Let α = ∠AOB, with O standing for the origin. Then B = (r sinα, r cosα), so that the slope of AB is given by

(r cosα - r) / (r sinα) = - sin(α/2)/cos(α/2) = -tan(α/2) = tan(180° - α/2).

This means that ∠AEO = α/2. In the right ΔAOE, EO = r / tan(α/2).

But r is a function of α - r = r(α) - which can be determined from the stationary circle. Join B to F, the second end of the diameter. ΔOBF is right, OF = 6, and ∠OFB = α. It follows that r = OB = 6 sin(α).

Of course we also have

EO = r / tan(α/2) = 6 sin(α) / tan(α/2) = 12 cos²(α/2).

Clearly α and r tend to 0 simultaneously. So, as r tends to 0, cos²(α/2) tends to 1, while EO has the limit of 12.

Note

Patrick Honner came up with a different opening for the proof.

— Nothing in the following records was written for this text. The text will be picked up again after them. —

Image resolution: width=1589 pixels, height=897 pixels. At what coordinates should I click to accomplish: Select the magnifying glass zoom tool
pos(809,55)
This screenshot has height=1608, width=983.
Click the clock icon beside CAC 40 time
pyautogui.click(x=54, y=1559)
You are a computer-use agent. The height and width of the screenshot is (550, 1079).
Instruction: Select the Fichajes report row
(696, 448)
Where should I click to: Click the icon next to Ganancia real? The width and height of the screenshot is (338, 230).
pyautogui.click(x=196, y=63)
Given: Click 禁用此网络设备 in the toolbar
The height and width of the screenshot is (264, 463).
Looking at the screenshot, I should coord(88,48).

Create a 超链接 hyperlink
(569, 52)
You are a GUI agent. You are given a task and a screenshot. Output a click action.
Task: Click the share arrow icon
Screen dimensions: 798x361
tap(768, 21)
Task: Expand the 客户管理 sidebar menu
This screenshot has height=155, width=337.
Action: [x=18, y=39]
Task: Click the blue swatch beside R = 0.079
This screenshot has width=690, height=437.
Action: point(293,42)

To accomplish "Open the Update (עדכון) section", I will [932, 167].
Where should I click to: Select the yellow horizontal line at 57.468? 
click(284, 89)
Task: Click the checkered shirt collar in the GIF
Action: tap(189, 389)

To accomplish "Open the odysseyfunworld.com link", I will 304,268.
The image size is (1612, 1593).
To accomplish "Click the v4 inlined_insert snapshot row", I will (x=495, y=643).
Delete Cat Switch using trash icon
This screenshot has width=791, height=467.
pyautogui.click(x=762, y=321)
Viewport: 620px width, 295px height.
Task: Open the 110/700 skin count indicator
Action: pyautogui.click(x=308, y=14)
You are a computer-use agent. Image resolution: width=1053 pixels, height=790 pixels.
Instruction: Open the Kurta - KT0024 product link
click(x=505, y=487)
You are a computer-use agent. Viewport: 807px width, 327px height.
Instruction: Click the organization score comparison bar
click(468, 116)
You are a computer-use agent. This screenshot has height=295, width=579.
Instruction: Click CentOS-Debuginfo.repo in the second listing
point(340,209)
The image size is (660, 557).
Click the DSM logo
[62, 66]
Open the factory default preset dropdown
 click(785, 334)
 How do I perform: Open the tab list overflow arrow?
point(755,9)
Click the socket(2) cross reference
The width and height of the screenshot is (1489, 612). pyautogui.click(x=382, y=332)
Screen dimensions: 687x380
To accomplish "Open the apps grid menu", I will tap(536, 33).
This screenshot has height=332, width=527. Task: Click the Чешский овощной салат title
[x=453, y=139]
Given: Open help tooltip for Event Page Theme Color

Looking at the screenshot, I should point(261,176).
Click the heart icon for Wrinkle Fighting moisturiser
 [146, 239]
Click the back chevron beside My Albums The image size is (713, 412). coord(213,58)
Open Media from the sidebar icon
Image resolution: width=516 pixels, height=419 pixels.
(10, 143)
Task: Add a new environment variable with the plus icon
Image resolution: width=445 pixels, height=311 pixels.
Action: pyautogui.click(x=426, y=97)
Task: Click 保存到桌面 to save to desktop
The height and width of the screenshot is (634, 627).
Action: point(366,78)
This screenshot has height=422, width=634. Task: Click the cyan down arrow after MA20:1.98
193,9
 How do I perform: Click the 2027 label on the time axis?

Let X be the center of the stationary circle. ΔABX is isosceles and OX = BX = 3, OB = r. Relative to that circle, angle AOB is bounded by a tangent and a chord, OB, that subtends the central angle OXB. Therefore, ∠OXB = 2α. Dropping a perpendicular from X onto OB, we immediately obtain OB/2 = 3sin(α), or r = 6 sin(α).